ContextualEmbedding.forScript(script): ContextualEmbedding | null

Most recent embedding for an ISO 15924 script ("Latn", "Hans", "Cyrl", ...).

ContextualEmbedding.forModelIdentifier(modelIdentifier): ContextualEmbedding | null

Locate an embedding by its model identifier. Useful when you want inference to use exactly the same model as a previous training run — capture the modelIdentifier then, reuse it here.

const emb = NaturalLanguage.ContextualEmbedding.forLanguage("en")

Properties

PropertyTypeDescription
modelIdentifierstringStable identifier for this model revision.
languagesLanguage[]Languages the model covers.
scriptsScript[]Scripts the model covers.
revisionnumberOS-published revision number.
dimensionnumberLength of each token vector.
maximumSequenceLengthnumberMaximum number of token vectors the model will emit per input.
hasAvailableAssetsbooleanWhether the model assets are already on-device.

Methods

prepare(): Promise<void>

Request that the model's assets be loaded onto the device, then resolve. The assets are downloaded on demand the first time, so the first call may take noticeably longer than subsequent ones. embeddingResult() before prepare() resolves will typically fail.

Simulator limitation: the simulator sandbox can't write to /var/db/com.apple.naturallanguaged/..., so prepare() always rejects there. Use a real device.

embeddingResult(text, language?): Promise<ContextualEmbeddingResult>

Compute contextual embeddings for text.
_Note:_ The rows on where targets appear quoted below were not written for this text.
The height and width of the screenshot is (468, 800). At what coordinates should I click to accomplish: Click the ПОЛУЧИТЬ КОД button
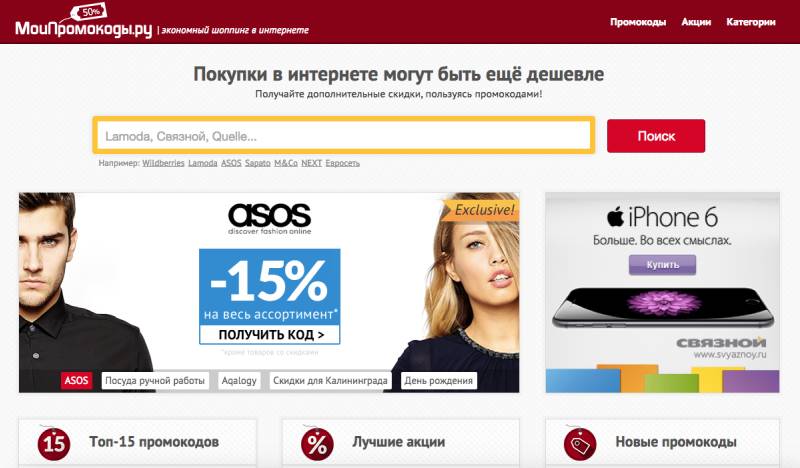270,335
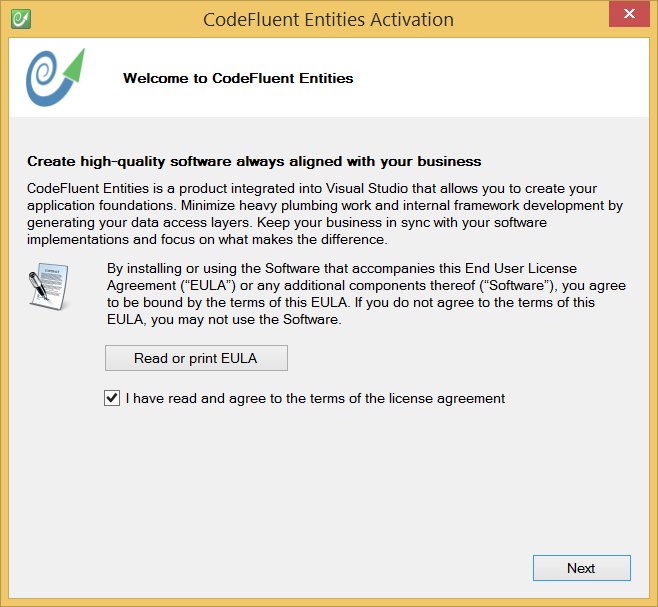The image size is (658, 607).
Task: Click the EULA notice paragraph text
Action: (366, 294)
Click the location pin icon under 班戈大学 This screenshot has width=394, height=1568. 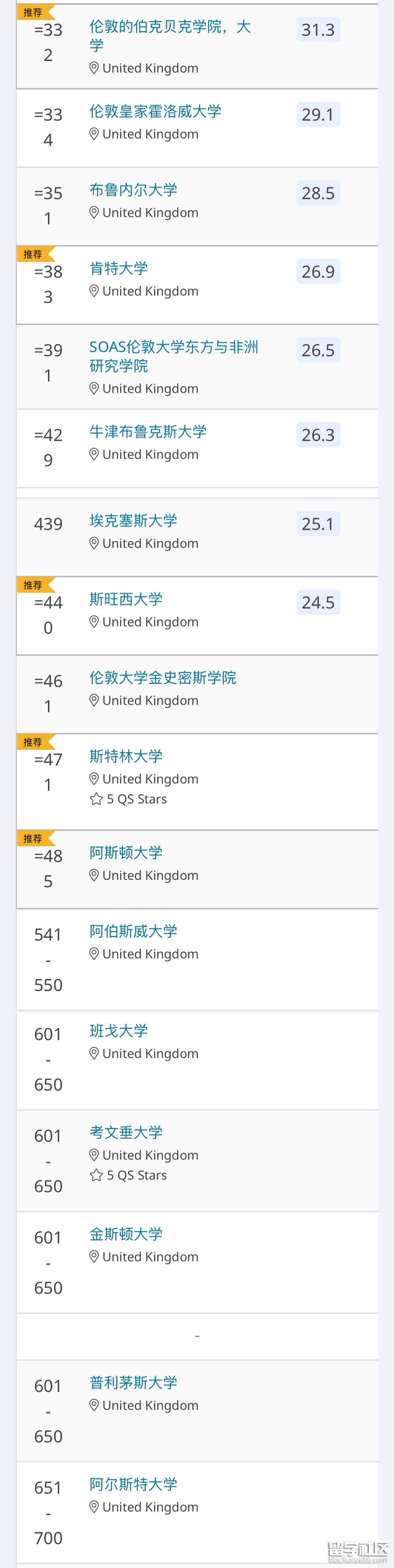(94, 1054)
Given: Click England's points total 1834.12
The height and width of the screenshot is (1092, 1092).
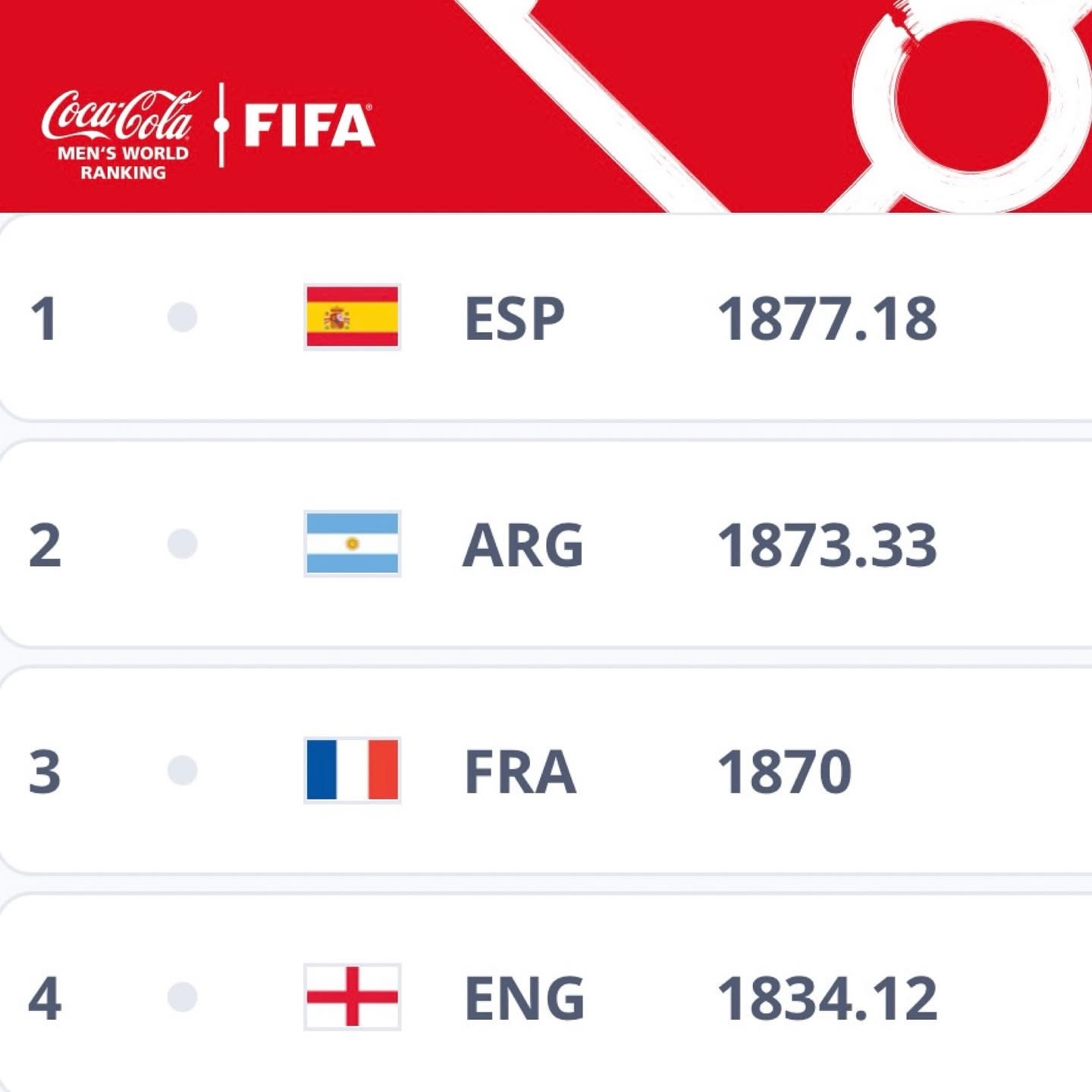Looking at the screenshot, I should (827, 998).
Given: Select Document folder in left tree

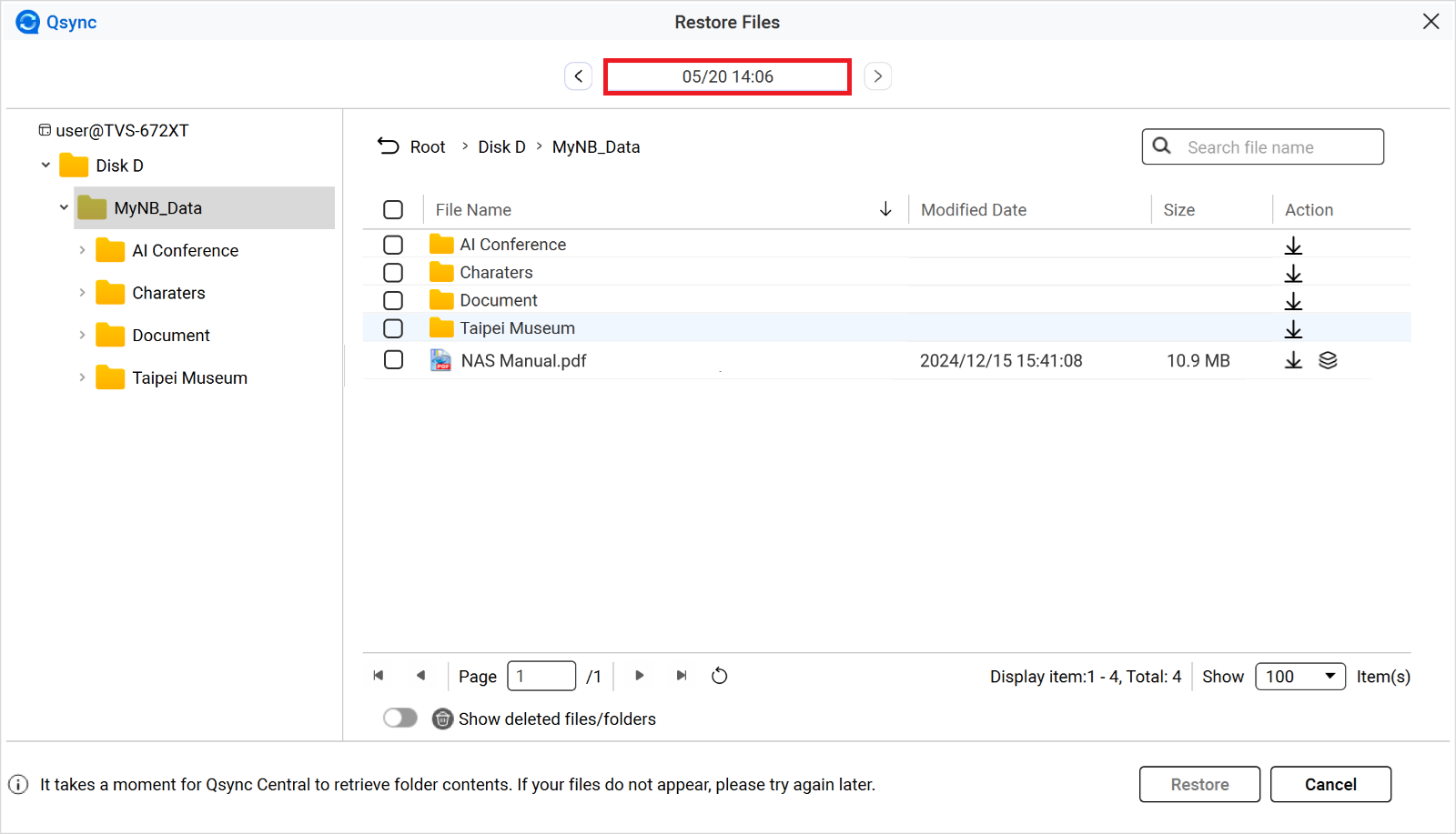Looking at the screenshot, I should pos(171,336).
Each token in the result has the model's own tokenization (typically wordpieces), its UTF-16 range, and a vector of length dimension.

{
  sequenceLength: number
  tokens: Array<{
    text: string
    range: { location: number, length: number }
    vector: number[]
  }>
}

Example

const emb = NaturalLanguage.ContextualEmbedding.forLanguage("en")
if (!emb) return

await emb.prepare()

const r = await emb.embeddingResult("The bank charged a fee.", "en")
console.log(r.sequenceLength)       // number of token vectors
console.log(r.tokens[0].vector.length === emb.dimension)   // true

// Cosine similarity between two tokens in the same sentence:
const a = r.tokens[1].vector
const b = r.tokens[2].vector
let dot = 0, na = 0, nb = 0
for (let i = 0; i < a.length; i++) { dot += a[i]*b[i]; na += a[i]*a[i]; nb += b[i]*b[i] }
const cos = dot / (Math.sqrt(na) * Math.sqrt(nb))

Notes

  • Unlike Embedding.distance, contextual embeddings are sentence-aware: "bank" in "river bank" and "bank account" yield different vectors.
  • The model assets are shared across all apps on the device; prepare() is cheap after the first download.